Le son qui se déchaîne pendant la publicité irrite nombre de téléspectateurs. Depuis plusieurs années, le Conseil supérieur de l'audiovisuel (CSA) reçoit en moyenne 3 plaintes par semaine.
L'autorité de régulation vient d'annoncer que le son baissera à partir du 1er janvier 2012. Un an plus tard, il ne devra plus dépasser celui des autres programmes.
La loi posait déjà que le volume sonore des publicités ne doit pas excéder le volume moyen du reste du programme. Mais elle est contournée, notamment depuis l'avènement du numérique et l'utilisation, par les publicitaires, de la technologie dite de la "compression". Empruntée à l'industrie musicale, elle permet de gonfler l'intensité sonore sans pour autant augmenter le volume.

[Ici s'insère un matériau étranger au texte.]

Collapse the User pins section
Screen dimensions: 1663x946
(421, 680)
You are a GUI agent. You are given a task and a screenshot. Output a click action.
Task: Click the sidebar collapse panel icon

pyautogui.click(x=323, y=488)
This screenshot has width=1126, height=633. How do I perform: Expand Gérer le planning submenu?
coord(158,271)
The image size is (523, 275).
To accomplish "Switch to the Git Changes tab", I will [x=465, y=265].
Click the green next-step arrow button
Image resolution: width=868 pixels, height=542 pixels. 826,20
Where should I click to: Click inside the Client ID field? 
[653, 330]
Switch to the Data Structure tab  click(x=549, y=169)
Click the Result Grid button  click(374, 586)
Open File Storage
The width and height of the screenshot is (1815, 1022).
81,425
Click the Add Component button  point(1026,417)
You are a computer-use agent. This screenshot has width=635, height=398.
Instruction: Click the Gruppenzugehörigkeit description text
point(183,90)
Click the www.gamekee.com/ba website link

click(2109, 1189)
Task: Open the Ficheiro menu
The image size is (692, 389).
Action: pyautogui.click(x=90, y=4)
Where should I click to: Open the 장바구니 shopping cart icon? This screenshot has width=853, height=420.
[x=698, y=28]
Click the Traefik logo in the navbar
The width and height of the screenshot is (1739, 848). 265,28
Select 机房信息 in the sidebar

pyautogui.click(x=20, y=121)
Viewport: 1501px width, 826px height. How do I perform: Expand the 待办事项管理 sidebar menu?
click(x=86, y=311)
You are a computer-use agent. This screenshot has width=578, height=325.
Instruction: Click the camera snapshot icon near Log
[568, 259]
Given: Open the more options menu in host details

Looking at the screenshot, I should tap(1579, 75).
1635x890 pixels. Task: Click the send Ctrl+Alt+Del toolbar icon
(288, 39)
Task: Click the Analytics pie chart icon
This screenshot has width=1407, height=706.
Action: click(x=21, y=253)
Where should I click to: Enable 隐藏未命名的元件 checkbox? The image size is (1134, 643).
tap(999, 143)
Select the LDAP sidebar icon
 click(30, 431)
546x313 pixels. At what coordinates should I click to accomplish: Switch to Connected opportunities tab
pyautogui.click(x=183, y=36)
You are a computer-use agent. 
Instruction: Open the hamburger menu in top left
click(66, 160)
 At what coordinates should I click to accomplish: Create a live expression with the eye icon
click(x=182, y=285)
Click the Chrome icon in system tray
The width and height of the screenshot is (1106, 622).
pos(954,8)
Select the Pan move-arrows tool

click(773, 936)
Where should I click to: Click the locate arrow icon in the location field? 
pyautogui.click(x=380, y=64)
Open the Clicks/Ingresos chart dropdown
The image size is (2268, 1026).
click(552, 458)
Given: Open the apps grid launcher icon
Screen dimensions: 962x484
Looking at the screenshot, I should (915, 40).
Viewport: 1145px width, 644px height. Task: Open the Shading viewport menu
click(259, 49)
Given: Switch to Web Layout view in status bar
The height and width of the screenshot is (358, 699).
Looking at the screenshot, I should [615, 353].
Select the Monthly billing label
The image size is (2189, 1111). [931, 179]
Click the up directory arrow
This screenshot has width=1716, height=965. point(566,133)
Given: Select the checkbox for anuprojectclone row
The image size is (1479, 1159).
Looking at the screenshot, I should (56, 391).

"Compresser consiste à remonter le niveau faible au niveau fort", explique Christian Hugonnet, acousticien et président de la Semaine du son, qui a fait partie de la commission technique du CSA en charge de ce dossier. "Imaginez Le Boléro de Ravel sans son très long crescendo ! La compression donne une musique sans nuances", explique-t-il.
Théoriquement, donc, les programmes publicitaires respectent le "gabarit électrique" de diffusion qui leur a été imposé. "Mais dans la pièce où l'on regarde la télévision le nombre de décibels augmente, car le son compressé qui passe dans le gabarit est perçu à un niveau plus fort", explique M. Hugonnet.
Désormais, il faudra "harmoniser les niveaux sonores à l'intérieur du gabarit", ajoute-t-il. "Imaginez la fente d'une boîte aux lettres, propose-t-il. Jusqu'à présent, les lettres devaient passer par la fente mais pouvaient être de différents formats. Désormais elles devront toutes être au même format."
C'est en accord avec les chaînes et les publicitaires que le CSA a voté sa délibération. "Il a fallu 3 ans pour mettre tout le monde d'accord !", s'exclame Christine Kelly, présidente du groupe de travail "publicité et protection des consommateurs". "Les publicitaires étaient farouchement contre", explique l'ancienne journaliste. Et pour cause : ils veulent que leurs messages soient entendus dans tout l'appartement. La baisse de l'intensité sonore, en outre, aura un coût important, puisqu'ils devront réenregistrer les sons de leurs anciens spots. Quant aux chaînes, elles prétendaient ne pas être concernées.
La pression des associations de consommateurs, une recommandation de l'Union européenne de radio-télévision, la plus importante association professionnelle de radiodiffuseurs nationaux dans le monde, ainsi que la concertation entreprise ont permis de modifier les points de vue. Les mesures décidées s'imposeront "à toutes les chaînes, historiques, numériques, câblées ou par satellite, quel que soit leur mode de diffusion (ADSL, fibre optique, Internet)." "Nous sommes le premier pays du monde à nous y mettre", se réjouit Mme Kelly, qui dit recevoir de nombreux mails de félicitations. "Les Etats-Unis ne le feront que fin 2012, le président Obama ayant tapé du poing sur la table."
Dès le 19 décembre, lorsque le téléspectateur passera d'une chaîne à l'autre, le son devra être homogène. Cela impose de reprendre tous les programmes, "y compris les "Commissaire Moulin" ou "Maigret"", précise Mme Kelly, afin qu'ils respectent une intensité moyenne de "- 23 LUFS", la norme arrêtée.